_Document segment_
..............................

Example to Boundary Value Analysis:
MTEST is a program that grades
multiple-choice examinations. The input is a data file named
OCR, with multiple records that are 80 characters long. Per
the file specification, the first record is a title used as a
title on each output report. The next set of records describes
the correct answers on the exam. These records contain a "2"
as the last character. In the first record of this set, the
number of questions is listed in columns 1-3 (a value of
1-999). Columns 10-59 contain the correct answers for
questions 1-50 (any character is valid as an answer).
Subsequent records contain, in columns 10-59, the correct
answers for questions 51-100, 100-150, and so on.
The third set of records describes the
answers of each student; each of these records contains a "3"
in column 80. For each student, the first record contains the
student's name or number in columns 1-9 (any characters);
columns 10-59 contain the student's answers for questions
1-50. If the test has more than 50 questions, subsequent
records for the student contain answers 51-100, 101-150, and
so on, in columns 10-59. The maximum number of students is
200. The input data are illustrated in Figure 4. The four
output records are
- A report, sorted by student identifier, showing each
student's grade (percentage of answers correct) and rank.
- A similar report, but sorted by grade.
- A report indicating the mean, median, and standard
deviation of the grades.
- A report, ordered by question number, showing the
percentage of students answering each question correctly.

..............................

_Listed records_
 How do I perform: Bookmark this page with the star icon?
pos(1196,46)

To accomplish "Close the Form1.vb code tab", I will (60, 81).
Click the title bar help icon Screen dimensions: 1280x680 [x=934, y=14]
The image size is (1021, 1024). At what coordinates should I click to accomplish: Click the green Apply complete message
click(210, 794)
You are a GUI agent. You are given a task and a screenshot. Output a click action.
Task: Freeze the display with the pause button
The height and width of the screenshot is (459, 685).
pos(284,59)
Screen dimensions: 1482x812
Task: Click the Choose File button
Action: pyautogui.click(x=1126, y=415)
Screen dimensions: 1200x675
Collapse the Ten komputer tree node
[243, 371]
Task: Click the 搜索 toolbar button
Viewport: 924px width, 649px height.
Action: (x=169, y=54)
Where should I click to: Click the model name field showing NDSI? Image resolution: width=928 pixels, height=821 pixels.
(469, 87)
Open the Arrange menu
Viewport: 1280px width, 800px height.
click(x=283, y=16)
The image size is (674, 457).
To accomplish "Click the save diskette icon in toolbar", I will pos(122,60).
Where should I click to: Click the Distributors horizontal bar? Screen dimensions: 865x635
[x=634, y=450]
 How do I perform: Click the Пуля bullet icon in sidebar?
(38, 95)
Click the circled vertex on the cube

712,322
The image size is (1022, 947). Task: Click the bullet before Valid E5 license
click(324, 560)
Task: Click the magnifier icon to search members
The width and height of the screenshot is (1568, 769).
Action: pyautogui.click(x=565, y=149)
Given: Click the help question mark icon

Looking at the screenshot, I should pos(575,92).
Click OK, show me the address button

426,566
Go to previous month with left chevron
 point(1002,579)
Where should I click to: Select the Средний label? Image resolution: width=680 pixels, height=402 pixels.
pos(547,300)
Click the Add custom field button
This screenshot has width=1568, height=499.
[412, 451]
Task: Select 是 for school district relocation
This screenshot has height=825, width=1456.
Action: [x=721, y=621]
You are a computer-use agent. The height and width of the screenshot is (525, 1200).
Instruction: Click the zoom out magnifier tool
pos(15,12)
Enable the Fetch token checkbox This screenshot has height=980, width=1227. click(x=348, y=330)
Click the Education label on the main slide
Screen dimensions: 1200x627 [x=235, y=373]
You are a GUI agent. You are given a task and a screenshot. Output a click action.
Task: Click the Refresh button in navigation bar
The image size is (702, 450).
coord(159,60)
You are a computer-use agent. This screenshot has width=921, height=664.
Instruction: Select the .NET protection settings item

..............................

_Exercise task A_
In the MTEST grading description, why would one student have more than one record of answers?
_Exercise task B_
Write out the records again, starting at the first line and ending at the line that contains "Click the title". Add 11 to every coordinate in the answers.

_Task result A_
Each student record holds answers only in columns 10-59, which covers 50 questions. If the test has more than 50 questions, the student's later records hold answers 51-100, 101-150, and so on, in those same columns.

_Task result B_
 How do I perform: Bookmark this page with the star icon?
pos(1207,57)

To accomplish "Close the Form1.vb code tab", I will (71, 92).
Click the title bar help icon Screen dimensions: 1280x680 [x=945, y=25]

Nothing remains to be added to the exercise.